:: INSTRUCTIONS TO FOLLOW ::
Express everything from the line containing "The height and" down to the line containing "will tap(164, 440)." as a two-column CSV with the columns instruction and response, one row per item, each value in a single quoted field with line breaks replaced by spaces.

:: RECORDS FOR THE EXERCISE ::
((

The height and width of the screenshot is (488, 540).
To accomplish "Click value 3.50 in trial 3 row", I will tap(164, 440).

))
((

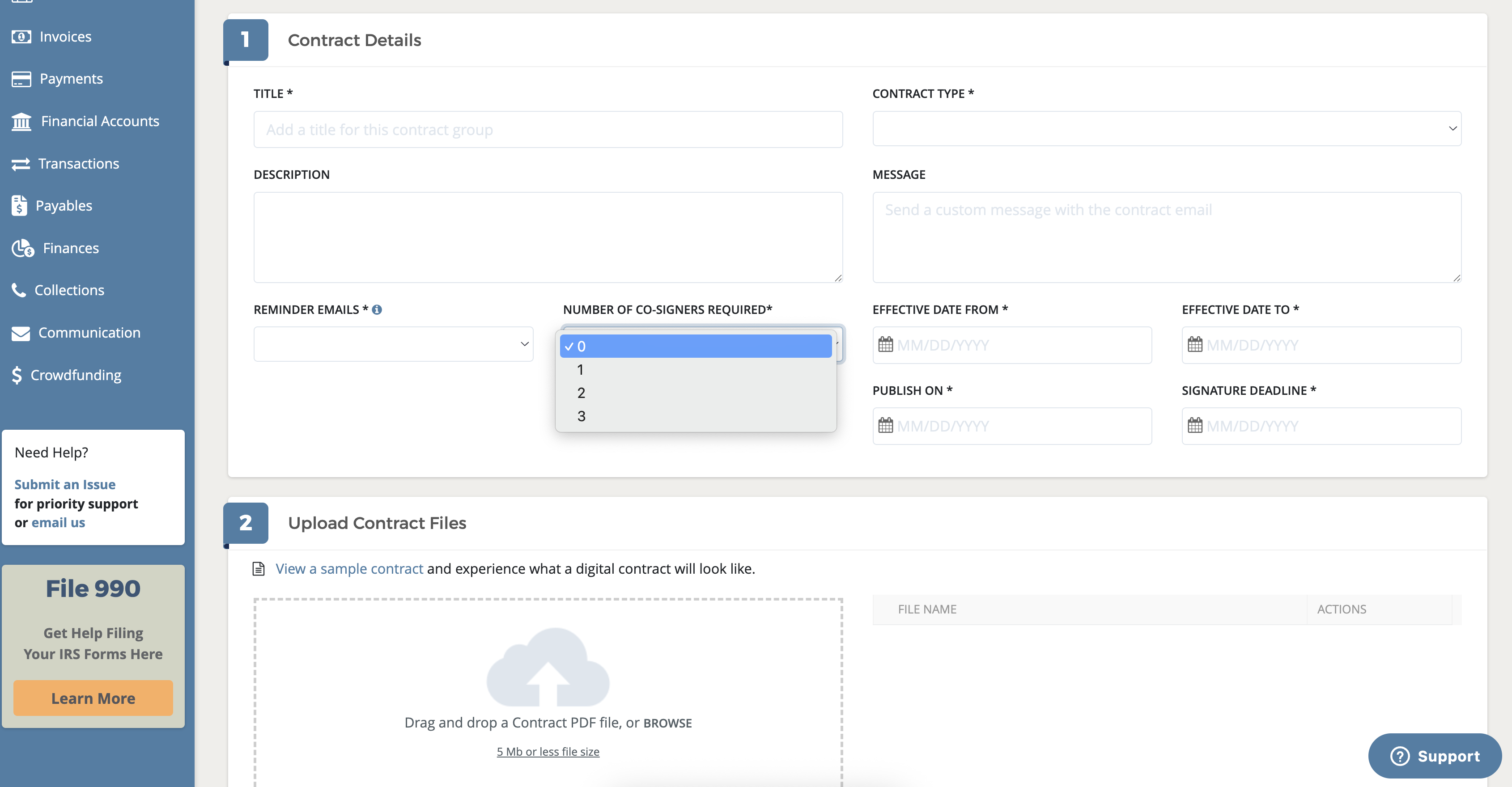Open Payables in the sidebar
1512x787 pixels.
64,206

))

:: RESPONSE BELOW ::
instruction,response
"The height and width of the screenshot is (488, 540). To accomplish ""Click value 3.50 in trial 3 row"",","I will tap(164, 440)."